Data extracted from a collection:
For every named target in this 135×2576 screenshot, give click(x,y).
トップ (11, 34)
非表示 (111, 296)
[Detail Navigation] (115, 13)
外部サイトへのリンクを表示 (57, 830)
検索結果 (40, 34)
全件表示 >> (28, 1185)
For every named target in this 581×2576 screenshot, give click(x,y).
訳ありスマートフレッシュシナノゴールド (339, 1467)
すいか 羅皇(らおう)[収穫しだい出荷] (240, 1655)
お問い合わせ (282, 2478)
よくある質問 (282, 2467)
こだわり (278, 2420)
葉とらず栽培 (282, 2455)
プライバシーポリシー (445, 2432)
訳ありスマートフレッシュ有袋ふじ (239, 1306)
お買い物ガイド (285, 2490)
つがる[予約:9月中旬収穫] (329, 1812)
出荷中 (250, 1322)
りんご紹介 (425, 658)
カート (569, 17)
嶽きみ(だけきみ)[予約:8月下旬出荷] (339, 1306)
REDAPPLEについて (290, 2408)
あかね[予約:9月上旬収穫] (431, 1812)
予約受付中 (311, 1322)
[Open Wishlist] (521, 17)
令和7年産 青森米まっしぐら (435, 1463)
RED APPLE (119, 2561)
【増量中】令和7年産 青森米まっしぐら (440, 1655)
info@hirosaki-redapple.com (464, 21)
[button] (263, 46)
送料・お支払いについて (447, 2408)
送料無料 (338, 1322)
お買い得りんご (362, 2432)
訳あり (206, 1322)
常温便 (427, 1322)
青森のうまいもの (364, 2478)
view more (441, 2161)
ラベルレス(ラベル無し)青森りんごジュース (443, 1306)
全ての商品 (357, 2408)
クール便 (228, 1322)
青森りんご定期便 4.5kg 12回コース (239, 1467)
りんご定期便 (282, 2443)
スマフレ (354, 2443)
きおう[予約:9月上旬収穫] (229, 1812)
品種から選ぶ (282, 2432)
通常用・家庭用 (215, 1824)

--

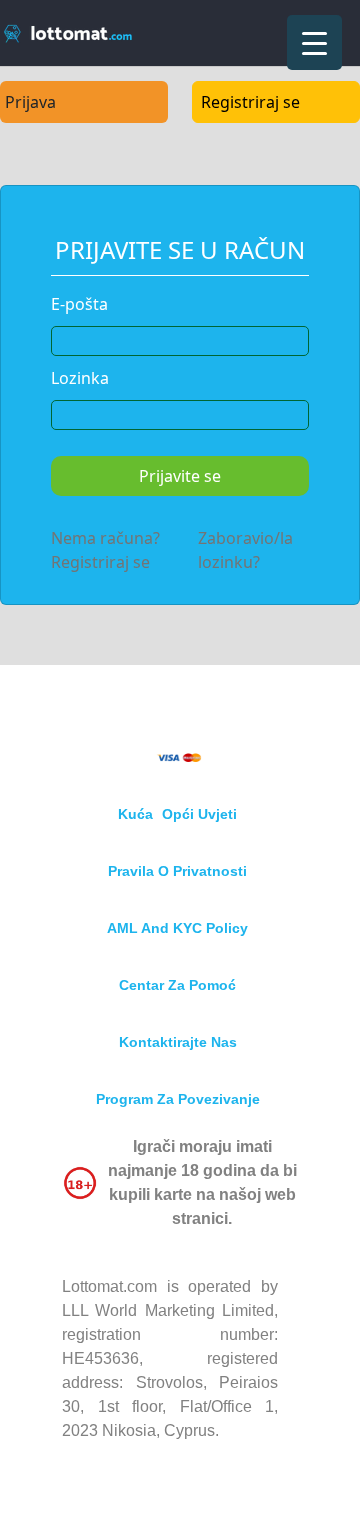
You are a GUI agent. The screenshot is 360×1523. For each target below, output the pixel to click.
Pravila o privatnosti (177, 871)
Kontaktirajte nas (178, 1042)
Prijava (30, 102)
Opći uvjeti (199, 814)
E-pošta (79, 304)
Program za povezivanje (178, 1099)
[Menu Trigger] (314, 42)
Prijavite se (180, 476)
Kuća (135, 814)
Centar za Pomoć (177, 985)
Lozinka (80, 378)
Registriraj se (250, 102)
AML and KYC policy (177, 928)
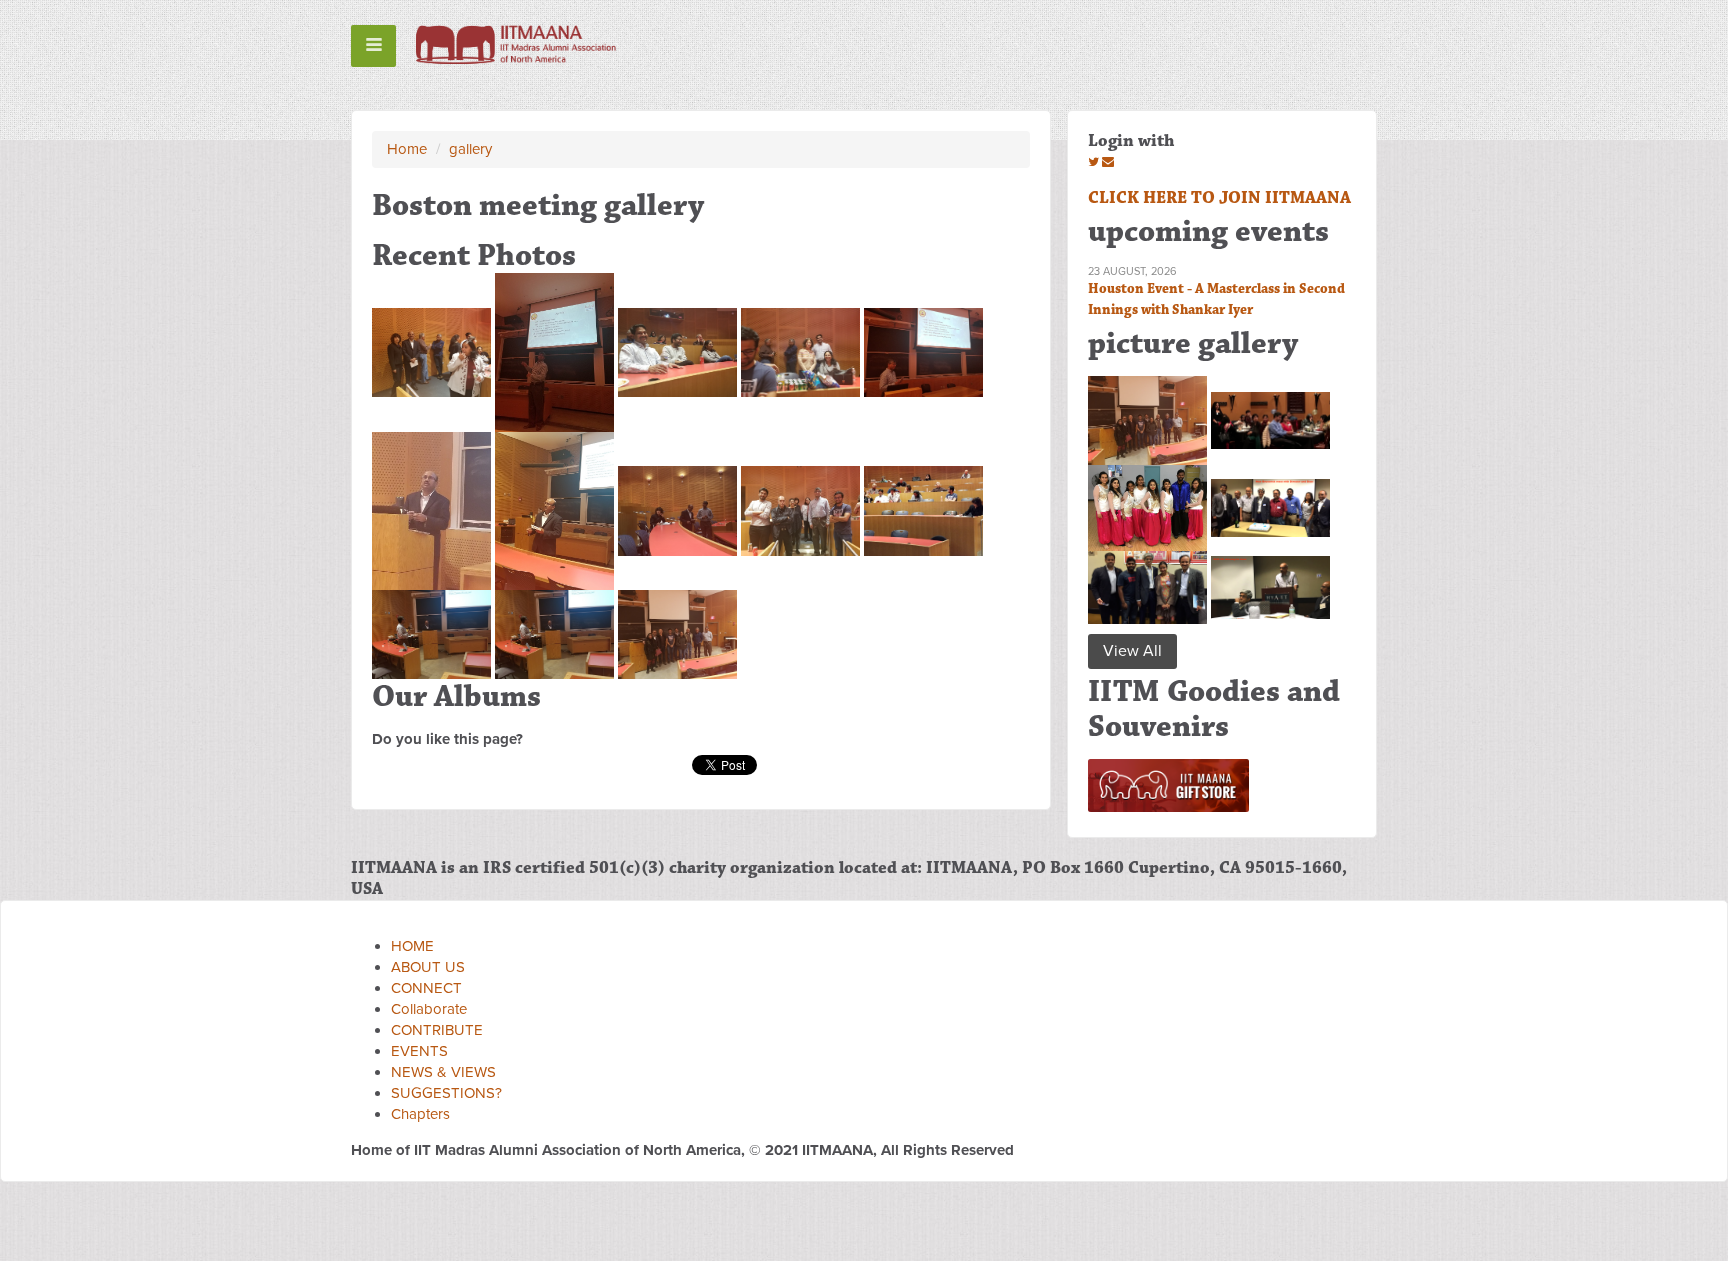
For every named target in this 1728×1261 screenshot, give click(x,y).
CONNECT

---

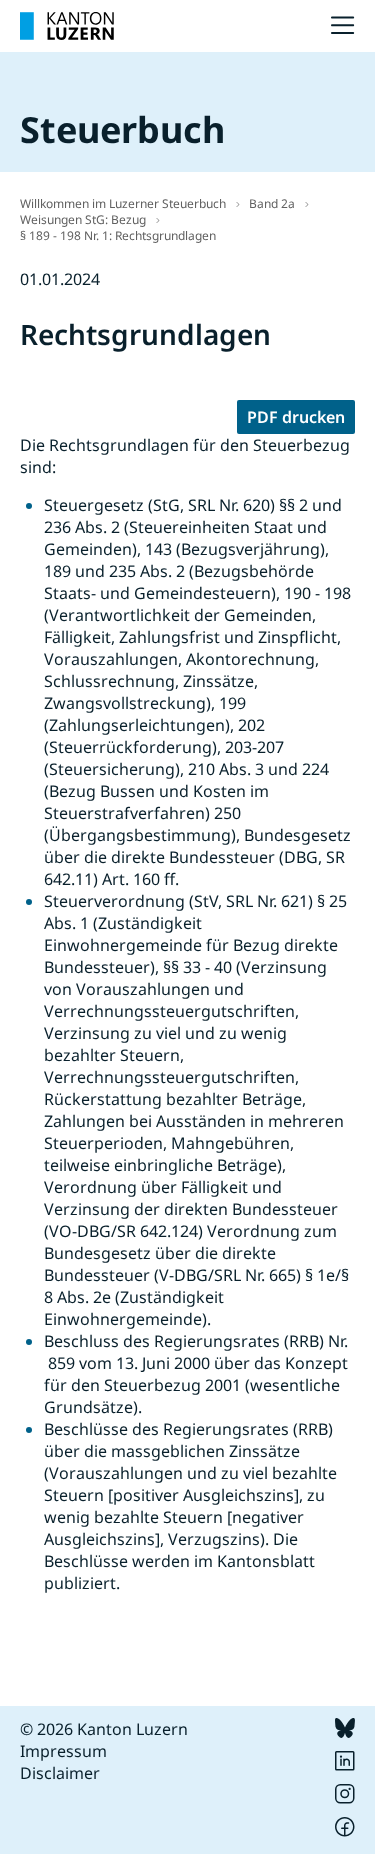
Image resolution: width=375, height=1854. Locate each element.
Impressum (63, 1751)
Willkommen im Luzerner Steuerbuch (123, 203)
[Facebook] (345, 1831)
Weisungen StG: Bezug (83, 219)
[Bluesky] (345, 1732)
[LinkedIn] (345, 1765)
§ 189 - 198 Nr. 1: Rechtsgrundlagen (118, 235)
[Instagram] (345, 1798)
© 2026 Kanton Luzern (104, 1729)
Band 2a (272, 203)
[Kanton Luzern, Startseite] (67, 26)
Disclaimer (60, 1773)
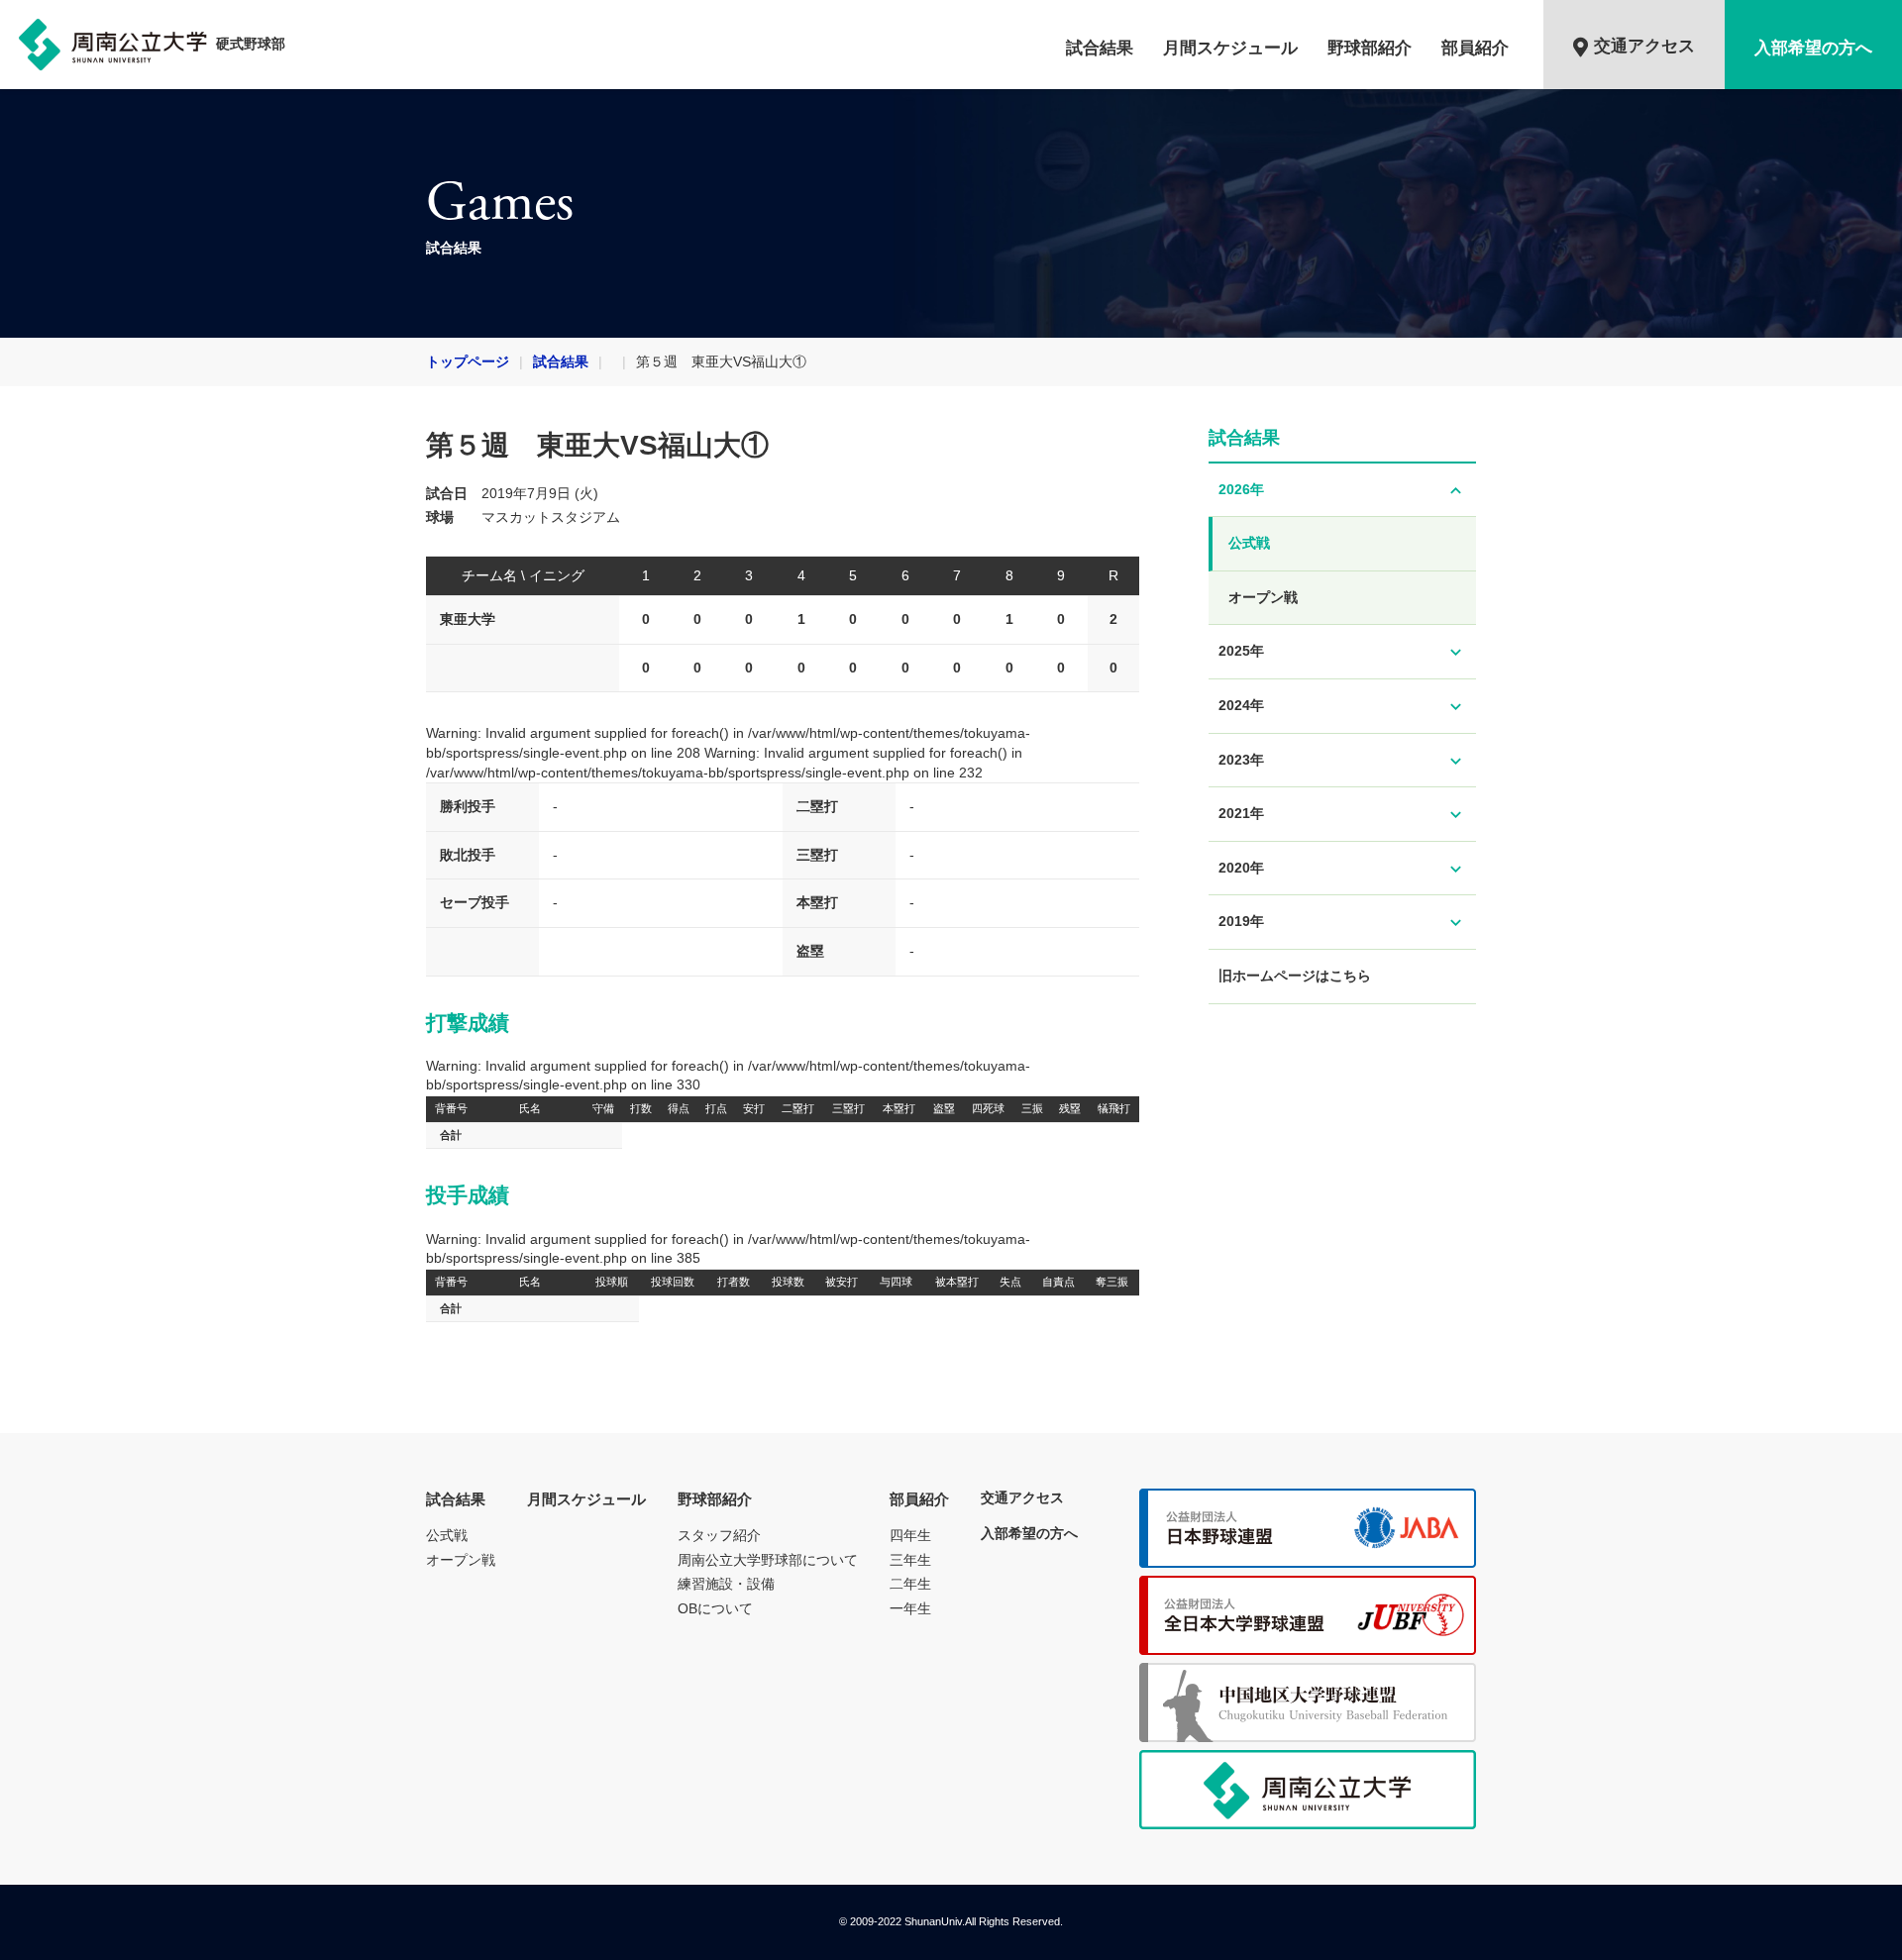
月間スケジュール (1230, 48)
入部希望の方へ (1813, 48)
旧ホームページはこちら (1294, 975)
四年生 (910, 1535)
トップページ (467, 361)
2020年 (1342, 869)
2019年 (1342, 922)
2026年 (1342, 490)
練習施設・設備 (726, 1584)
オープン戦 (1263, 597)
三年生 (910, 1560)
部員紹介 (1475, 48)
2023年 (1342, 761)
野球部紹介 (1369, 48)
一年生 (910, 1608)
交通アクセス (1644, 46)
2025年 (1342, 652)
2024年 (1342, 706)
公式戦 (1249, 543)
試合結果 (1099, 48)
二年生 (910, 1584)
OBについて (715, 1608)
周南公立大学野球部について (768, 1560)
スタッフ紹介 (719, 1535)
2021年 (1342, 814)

Task statement: Taking the entries above, restate exactly those lines that fall between the line with "すいか 羅皇(らおう)[収穫しだい出荷] (240, 1655)" and the line with "通常用・家庭用 (215, 1824)", keeping both of those lines too.

Response:
すいか 羅皇(らおう)[収穫しだい出荷] (240, 1655)
お問い合わせ (282, 2478)
よくある質問 (282, 2467)
こだわり (278, 2420)
葉とらず栽培 (282, 2455)
プライバシーポリシー (445, 2432)
訳ありスマートフレッシュ有袋ふじ (239, 1306)
お買い物ガイド (285, 2490)
つがる[予約:9月中旬収穫] (329, 1812)
出荷中 (250, 1322)
りんご紹介 (425, 658)
カート (569, 17)
嶽きみ(だけきみ)[予約:8月下旬出荷] (339, 1306)
REDAPPLEについて (290, 2408)
あかね[予約:9月上旬収穫] (431, 1812)
予約受付中 (311, 1322)
[Open Wishlist] (521, 17)
令和7年産 青森米まっしぐら (435, 1463)
RED APPLE (119, 2561)
【増量中】令和7年産 青森米まっしぐら (440, 1655)
info@hirosaki-redapple.com (464, 21)
[button] (263, 46)
送料・お支払いについて (447, 2408)
送料無料 (338, 1322)
お買い得りんご (362, 2432)
訳あり (206, 1322)
常温便 (427, 1322)
青森のうまいもの (364, 2478)
view more (441, 2161)
ラベルレス(ラベル無し)青森りんごジュース (443, 1306)
全ての商品 (357, 2408)
クール便 (228, 1322)
青森りんご定期便 4.5kg 12回コース (239, 1467)
りんご定期便 (282, 2443)
スマフレ (354, 2443)
きおう[予約:9月上旬収穫] (229, 1812)
品種から選ぶ (282, 2432)
通常用・家庭用 (215, 1824)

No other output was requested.